> TASK DETAILS: A single stretch of the material below is to be transcribed exactly, starting at the line with "[Share on whatsapp] (117, 1509)" and ending after the line with "Home (20, 261)".

> DATA SHOWN:
Start of Block
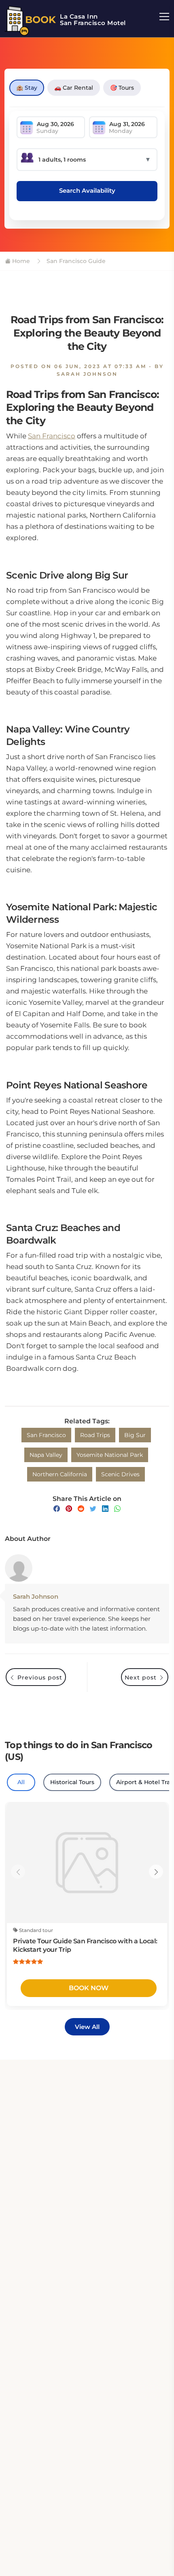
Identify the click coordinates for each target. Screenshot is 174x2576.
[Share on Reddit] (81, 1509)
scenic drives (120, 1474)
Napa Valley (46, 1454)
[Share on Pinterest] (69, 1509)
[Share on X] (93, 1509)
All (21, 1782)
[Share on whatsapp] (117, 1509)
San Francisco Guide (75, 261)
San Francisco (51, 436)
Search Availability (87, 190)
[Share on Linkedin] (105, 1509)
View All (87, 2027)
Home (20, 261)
End of Block
Start of Block
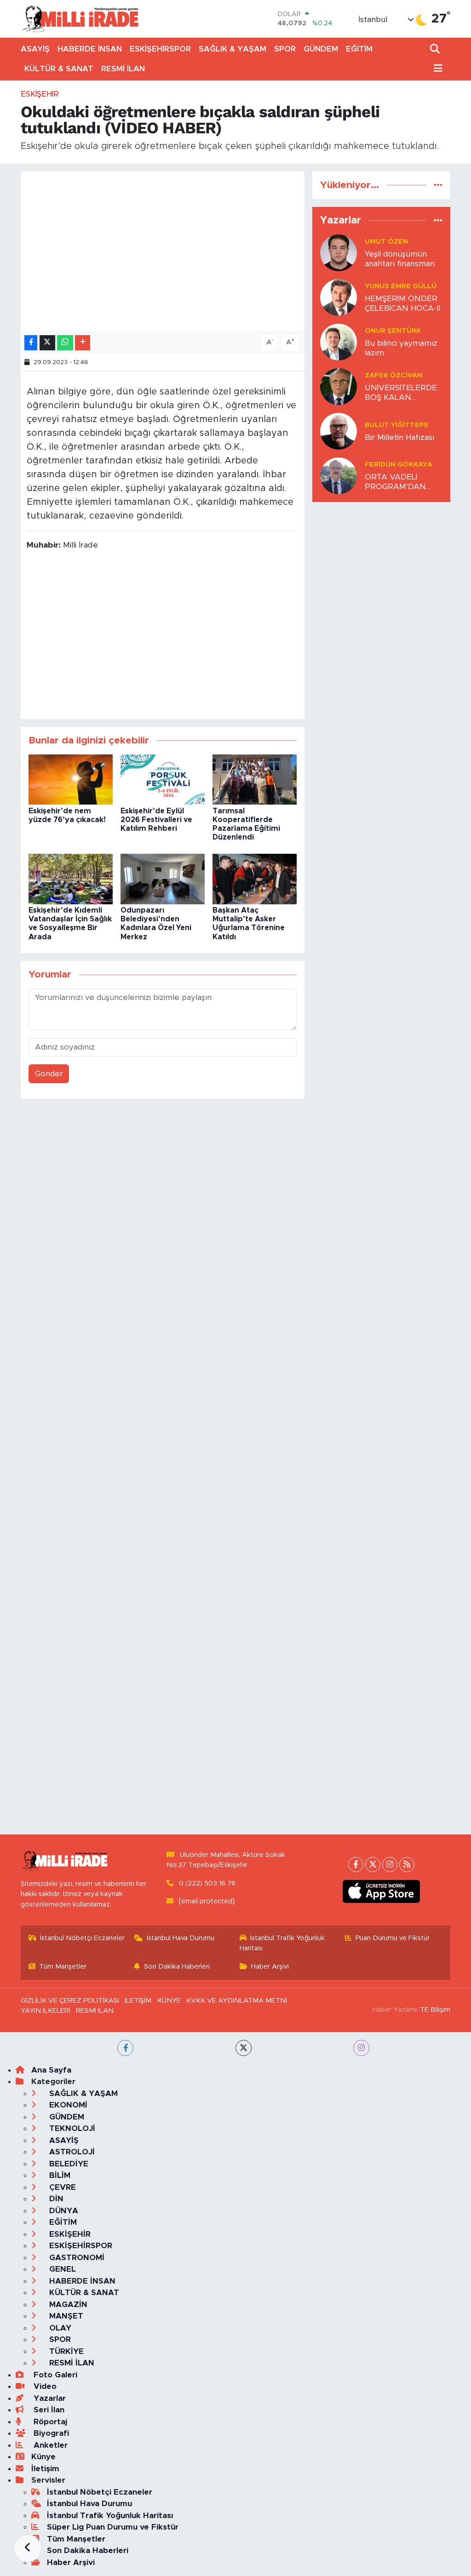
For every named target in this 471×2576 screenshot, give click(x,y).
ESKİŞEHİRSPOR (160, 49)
End of Block
> ANSWER BOX:
[Share on whatsapp] (117, 1509)
San Francisco Guide (75, 261)
San Francisco (51, 436)
Search Availability (87, 190)
[Share on Linkedin] (105, 1509)
View All (87, 2027)
Home (20, 261)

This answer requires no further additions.